_WHAT NEEDS TO BE DONE_:
Beginning at the line containing "812x647 pixels." in the material below and ending at the line containing "Click ESG risk score 35.0", return each line exactly and add nothing.

_RECORDS PROVIDED_:
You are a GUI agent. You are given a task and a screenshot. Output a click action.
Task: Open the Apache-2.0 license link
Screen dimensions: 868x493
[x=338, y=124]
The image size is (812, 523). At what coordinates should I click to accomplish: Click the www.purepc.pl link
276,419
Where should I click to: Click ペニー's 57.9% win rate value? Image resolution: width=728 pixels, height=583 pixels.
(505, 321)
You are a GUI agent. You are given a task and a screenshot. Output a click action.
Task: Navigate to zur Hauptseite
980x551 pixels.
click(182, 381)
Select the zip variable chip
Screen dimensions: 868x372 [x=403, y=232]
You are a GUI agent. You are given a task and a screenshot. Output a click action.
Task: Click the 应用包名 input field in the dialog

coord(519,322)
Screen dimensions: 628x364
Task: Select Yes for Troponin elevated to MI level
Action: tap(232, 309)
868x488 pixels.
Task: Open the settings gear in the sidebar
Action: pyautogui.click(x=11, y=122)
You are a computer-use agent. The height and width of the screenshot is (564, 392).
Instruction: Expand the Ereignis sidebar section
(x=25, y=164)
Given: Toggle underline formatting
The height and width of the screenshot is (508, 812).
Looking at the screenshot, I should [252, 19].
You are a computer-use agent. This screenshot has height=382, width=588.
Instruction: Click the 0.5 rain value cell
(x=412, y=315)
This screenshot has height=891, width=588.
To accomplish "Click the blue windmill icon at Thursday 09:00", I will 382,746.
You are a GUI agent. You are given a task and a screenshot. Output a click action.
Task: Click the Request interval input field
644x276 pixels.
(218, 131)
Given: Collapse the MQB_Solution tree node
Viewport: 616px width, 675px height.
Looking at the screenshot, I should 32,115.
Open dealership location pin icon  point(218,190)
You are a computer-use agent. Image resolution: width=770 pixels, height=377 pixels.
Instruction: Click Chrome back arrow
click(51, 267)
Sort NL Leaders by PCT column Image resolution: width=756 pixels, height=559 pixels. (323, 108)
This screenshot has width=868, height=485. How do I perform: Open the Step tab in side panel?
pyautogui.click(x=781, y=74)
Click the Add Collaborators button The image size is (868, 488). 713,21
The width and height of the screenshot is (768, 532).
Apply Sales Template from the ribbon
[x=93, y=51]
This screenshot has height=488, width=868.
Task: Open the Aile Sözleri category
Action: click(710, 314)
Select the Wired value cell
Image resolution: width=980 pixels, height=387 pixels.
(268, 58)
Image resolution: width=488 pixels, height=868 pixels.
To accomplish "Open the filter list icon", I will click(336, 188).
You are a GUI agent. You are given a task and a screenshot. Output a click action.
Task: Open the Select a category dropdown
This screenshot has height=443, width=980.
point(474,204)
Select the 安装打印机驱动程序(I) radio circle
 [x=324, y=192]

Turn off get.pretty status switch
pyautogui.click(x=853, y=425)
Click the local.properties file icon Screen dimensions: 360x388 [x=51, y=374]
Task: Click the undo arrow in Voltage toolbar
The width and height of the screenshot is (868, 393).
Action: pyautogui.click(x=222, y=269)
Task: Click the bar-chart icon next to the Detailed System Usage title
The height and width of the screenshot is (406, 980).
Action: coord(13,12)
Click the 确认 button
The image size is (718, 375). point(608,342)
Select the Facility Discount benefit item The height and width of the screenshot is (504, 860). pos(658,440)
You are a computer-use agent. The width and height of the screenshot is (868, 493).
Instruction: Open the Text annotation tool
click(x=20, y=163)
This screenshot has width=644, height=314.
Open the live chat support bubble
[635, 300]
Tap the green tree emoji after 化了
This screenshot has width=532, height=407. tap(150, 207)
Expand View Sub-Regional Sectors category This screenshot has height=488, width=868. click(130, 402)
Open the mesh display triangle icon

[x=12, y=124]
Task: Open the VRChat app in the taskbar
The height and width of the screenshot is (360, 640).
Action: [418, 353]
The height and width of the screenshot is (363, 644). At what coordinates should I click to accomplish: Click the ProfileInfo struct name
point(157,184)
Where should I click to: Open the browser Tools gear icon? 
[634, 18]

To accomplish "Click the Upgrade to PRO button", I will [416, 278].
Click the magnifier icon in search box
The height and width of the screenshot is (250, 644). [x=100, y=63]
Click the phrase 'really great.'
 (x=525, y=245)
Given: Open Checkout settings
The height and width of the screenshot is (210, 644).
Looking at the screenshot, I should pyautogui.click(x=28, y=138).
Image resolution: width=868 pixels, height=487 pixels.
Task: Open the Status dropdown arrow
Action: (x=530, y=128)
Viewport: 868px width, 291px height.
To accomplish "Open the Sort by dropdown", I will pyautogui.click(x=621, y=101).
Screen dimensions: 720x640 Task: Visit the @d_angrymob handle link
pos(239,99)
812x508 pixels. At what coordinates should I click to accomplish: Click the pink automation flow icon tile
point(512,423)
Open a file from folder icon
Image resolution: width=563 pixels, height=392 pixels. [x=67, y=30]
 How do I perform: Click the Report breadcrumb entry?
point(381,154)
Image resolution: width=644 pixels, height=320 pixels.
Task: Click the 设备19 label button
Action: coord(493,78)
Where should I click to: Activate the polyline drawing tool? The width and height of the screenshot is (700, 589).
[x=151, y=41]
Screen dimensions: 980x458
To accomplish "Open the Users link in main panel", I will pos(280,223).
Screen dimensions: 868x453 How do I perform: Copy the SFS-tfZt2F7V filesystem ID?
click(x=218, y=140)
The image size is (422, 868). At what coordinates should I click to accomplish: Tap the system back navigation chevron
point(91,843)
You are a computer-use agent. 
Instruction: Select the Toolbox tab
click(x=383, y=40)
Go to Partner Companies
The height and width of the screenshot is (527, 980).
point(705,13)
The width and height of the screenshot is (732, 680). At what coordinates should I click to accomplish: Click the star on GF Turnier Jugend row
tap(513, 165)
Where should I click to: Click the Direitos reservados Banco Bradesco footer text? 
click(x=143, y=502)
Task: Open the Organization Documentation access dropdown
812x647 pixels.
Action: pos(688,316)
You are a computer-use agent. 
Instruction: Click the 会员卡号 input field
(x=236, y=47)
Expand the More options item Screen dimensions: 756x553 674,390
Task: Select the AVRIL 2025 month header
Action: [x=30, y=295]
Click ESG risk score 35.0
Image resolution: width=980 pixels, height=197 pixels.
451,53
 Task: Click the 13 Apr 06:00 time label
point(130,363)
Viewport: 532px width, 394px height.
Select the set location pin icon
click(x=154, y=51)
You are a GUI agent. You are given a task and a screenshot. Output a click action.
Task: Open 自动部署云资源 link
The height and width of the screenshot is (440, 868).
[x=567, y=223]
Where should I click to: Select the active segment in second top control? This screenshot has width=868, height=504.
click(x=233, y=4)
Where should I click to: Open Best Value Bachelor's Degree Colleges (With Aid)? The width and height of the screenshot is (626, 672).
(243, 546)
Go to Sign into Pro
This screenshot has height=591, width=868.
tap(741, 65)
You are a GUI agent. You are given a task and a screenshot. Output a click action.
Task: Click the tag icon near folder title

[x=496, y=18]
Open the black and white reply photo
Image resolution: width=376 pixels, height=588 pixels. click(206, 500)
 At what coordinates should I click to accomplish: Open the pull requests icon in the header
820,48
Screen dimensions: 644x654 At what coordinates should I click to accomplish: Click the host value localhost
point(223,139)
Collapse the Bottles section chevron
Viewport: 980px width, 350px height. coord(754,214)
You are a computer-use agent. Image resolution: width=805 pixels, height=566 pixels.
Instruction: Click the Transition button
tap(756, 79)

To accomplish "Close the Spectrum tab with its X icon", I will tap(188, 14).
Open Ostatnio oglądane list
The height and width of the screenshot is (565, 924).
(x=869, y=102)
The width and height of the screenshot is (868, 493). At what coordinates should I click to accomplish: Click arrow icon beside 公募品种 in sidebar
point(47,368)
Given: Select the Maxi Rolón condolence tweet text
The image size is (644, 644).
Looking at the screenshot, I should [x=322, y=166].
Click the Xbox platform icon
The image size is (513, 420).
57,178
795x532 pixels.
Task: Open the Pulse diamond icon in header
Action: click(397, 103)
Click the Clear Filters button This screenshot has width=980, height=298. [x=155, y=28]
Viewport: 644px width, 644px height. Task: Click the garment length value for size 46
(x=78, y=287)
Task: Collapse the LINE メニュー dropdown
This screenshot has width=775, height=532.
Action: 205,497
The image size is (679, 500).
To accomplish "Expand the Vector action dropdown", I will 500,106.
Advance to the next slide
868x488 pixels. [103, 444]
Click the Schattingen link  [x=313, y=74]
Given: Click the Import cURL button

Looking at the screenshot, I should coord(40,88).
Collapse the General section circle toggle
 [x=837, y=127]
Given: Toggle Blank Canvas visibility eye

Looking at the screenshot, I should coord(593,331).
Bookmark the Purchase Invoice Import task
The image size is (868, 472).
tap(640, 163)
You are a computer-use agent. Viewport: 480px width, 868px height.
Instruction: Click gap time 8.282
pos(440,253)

_ANSWER_:
812x647 pixels.
Action: pos(688,316)
You are a computer-use agent. 
Instruction: Click the 会员卡号 input field
(x=236, y=47)
Expand the More options item Screen dimensions: 756x553 674,390
Task: Select the AVRIL 2025 month header
Action: [x=30, y=295]
Click ESG risk score 35.0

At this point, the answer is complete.